*Exercise requirements*: Transcribe, without any change, the line that includes "The height and width of the screenshot is (733, 1258)." and all the lines that come after it in the material below.
————————
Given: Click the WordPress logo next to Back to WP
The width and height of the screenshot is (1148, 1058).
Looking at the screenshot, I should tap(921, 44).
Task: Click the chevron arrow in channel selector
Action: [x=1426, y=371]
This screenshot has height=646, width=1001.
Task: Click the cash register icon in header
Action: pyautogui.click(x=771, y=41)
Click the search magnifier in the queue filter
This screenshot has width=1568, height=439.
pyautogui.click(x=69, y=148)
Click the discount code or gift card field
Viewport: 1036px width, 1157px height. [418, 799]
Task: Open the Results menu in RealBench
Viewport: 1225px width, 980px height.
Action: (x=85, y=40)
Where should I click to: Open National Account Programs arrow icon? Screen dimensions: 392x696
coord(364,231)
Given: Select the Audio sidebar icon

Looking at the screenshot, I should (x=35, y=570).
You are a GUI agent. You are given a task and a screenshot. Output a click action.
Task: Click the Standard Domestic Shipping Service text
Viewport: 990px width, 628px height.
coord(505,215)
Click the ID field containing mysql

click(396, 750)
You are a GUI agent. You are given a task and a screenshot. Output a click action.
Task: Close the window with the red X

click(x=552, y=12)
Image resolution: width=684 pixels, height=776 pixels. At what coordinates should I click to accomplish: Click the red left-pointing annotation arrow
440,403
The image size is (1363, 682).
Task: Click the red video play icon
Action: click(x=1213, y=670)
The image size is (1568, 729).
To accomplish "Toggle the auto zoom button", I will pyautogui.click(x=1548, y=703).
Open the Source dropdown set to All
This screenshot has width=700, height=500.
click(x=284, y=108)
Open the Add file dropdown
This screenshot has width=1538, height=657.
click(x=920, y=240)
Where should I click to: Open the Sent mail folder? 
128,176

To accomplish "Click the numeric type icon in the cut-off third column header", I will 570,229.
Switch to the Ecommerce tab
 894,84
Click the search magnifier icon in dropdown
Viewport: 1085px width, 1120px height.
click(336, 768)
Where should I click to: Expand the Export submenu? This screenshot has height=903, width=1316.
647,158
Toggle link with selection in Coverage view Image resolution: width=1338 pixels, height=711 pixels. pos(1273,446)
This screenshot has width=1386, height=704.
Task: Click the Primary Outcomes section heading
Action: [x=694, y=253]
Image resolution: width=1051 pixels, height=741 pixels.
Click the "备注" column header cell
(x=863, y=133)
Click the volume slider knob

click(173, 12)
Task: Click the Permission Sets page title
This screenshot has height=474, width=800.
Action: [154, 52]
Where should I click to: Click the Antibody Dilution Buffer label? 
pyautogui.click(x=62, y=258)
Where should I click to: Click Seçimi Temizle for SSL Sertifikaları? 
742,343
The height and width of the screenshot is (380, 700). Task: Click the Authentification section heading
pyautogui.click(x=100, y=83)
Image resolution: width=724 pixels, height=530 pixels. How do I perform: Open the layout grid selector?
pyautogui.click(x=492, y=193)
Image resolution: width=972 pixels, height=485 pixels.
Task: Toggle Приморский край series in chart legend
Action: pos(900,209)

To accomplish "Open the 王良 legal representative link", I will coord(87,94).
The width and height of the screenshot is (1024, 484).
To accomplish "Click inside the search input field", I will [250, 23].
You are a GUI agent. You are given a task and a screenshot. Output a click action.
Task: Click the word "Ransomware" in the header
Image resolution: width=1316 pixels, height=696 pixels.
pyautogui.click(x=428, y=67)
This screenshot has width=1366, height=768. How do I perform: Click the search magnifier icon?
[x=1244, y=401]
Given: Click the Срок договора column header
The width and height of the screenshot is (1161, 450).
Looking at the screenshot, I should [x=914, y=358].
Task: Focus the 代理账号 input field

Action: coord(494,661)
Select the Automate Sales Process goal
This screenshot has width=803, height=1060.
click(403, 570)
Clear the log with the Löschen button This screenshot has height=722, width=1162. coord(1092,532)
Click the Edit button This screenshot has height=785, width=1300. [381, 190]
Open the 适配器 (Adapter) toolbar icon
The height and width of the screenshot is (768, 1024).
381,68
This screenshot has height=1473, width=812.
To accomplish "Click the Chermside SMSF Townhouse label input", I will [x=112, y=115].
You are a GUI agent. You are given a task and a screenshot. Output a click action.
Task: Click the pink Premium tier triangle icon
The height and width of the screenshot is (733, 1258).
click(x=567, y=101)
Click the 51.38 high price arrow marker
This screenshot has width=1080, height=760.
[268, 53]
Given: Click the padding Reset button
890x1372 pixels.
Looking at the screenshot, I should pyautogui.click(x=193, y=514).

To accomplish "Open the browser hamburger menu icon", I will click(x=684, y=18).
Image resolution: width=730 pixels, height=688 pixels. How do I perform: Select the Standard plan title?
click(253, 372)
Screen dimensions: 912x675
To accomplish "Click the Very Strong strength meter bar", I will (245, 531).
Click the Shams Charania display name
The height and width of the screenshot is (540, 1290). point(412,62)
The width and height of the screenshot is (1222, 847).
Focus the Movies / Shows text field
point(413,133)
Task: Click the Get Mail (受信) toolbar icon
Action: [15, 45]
————————
*Output of the task*:
The height and width of the screenshot is (733, 1258).
click(x=567, y=101)
Click the 51.38 high price arrow marker
This screenshot has width=1080, height=760.
[268, 53]
Given: Click the padding Reset button
890x1372 pixels.
Looking at the screenshot, I should pyautogui.click(x=193, y=514).

To accomplish "Open the browser hamburger menu icon", I will click(x=684, y=18).
Image resolution: width=730 pixels, height=688 pixels. How do I perform: Select the Standard plan title?
click(253, 372)
Screen dimensions: 912x675
To accomplish "Click the Very Strong strength meter bar", I will (245, 531).
Click the Shams Charania display name
The height and width of the screenshot is (540, 1290). point(412,62)
The width and height of the screenshot is (1222, 847).
Focus the Movies / Shows text field
point(413,133)
Task: Click the Get Mail (受信) toolbar icon
Action: [15, 45]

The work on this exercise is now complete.